### Objectif A
Dans le texte « Ma vie qui n'interesse personne », quelle est la devise d'Arielle ?

### Texte extrait

────────────────

Ma vie qui n'interesse personne
MA VIE QUI N'INTERESSE PERSONNE 62 03 10 (9) 7
TREIZE HEURES - écrit après lectures des Spicilèges de Montesquieu. Je le noterai désormais autant que j'y penserai, car il est bien connu qu'un auteur sans personnalité, soucieux de plaire et de bien faire, se ressent immédiatement de sa lecture précédente, et je vous emmerde.
Hier 9 mars à treize heures, il est vraisemblable que nous nous soyons mêlé d'écriture, avant d'accompagner nostre espousee chez son masseur, Pierre Villena, Rémois récemment importé. Je fus garé devant son cabinet, d'où je m'en fus distribuer la bonne parole par voie de boîtes aux lettres : trois ouvrages, dont l'un de Domi sur Beigbeder, patronyme non pas juif mais purement pyrénéen. Puis je me renfermai en ma voiture pour m'y délecter d'une vie de Talleyrand, "Taille-Rangs", d'où les deux prononciations "taïran" ou "talran", mais en aucun cas "talèran". Il s'agissait d'un fieffé débauché, qui n'embrassa la carrière d'Eglise qu'à contre-coeur.
Sur le chemin du retour, j'appris de mon épouse Arielle, dont le nom signiffie "loin de Dieu", que ledit masseur avait enfin acquis son piano pour une somme rondelette et tout à fait adaptée : ses parents lui en avaient payé une moitié, un emprunt suffisant à l'autre. Il s'en était fait mal aux doigts à l'exercer avec passion. Cet homme lui dit tout, car il partage sa vie avec sa clientèle. Curieux métier, fait d'échanges musculaires et verbaux. Puis Arielle se reposa de son massage, car sa devise est "Une bonne sieste, puis au lit". Nous en plaisantons à présent, car notre âge ne nous laisse guère le choix ; mais de combien d'aigreurs ces badineries ne furent-elles pas précédées.

────────────────

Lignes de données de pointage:
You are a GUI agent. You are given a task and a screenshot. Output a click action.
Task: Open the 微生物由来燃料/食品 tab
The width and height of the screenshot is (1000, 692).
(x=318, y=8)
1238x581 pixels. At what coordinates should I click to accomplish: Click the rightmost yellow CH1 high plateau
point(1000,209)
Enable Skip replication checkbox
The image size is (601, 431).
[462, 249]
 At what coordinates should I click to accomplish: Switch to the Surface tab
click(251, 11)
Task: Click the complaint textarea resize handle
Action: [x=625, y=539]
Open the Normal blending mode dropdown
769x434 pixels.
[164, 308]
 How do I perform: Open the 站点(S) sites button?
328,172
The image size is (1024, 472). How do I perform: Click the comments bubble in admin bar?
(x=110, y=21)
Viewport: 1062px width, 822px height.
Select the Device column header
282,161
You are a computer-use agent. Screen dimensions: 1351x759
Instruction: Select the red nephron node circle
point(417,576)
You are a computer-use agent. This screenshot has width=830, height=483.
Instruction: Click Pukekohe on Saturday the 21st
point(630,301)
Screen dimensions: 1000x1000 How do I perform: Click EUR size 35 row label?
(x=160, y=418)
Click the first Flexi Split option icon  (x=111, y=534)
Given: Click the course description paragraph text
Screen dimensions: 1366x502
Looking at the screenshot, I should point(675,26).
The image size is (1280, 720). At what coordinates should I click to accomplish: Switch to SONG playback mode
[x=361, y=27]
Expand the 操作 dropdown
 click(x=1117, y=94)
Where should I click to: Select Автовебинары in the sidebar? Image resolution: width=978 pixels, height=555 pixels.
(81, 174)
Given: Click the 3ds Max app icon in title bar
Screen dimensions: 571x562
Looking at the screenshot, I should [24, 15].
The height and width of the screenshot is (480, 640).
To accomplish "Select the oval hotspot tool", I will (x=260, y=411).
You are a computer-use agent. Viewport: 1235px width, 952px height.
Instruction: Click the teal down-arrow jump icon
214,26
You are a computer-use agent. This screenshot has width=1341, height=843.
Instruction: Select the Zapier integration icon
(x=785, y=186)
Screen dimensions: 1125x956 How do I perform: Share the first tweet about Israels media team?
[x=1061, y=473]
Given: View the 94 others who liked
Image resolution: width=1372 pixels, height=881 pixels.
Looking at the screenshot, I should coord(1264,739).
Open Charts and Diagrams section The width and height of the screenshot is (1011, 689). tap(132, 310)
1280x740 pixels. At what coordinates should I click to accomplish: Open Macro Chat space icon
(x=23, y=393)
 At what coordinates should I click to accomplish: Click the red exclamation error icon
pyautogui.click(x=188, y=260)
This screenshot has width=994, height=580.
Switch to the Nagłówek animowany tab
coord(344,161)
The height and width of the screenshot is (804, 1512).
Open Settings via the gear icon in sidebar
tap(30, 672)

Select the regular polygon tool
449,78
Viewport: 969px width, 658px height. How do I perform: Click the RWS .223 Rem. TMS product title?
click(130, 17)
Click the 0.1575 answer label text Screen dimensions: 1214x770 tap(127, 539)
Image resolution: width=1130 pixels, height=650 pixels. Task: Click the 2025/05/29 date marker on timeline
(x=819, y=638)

────────────────

### Objectif B
Remplacez « screenshot » par « image » dans tous les enregistrements, du début jusqu'à la ligne contenant « (x=318, y=8) » incluse. Redonnez uniquement ces lignes, sans rien changer d'autre.

### Réponse correcte A
Sa devise est « Une bonne sieste, puis au lit ».

### Réponse correcte B
You are a GUI agent. You are given a task and a image. Output a click action.
Task: Open the 微生物由来燃料/食品 tab
The width and height of the image is (1000, 692).
(x=318, y=8)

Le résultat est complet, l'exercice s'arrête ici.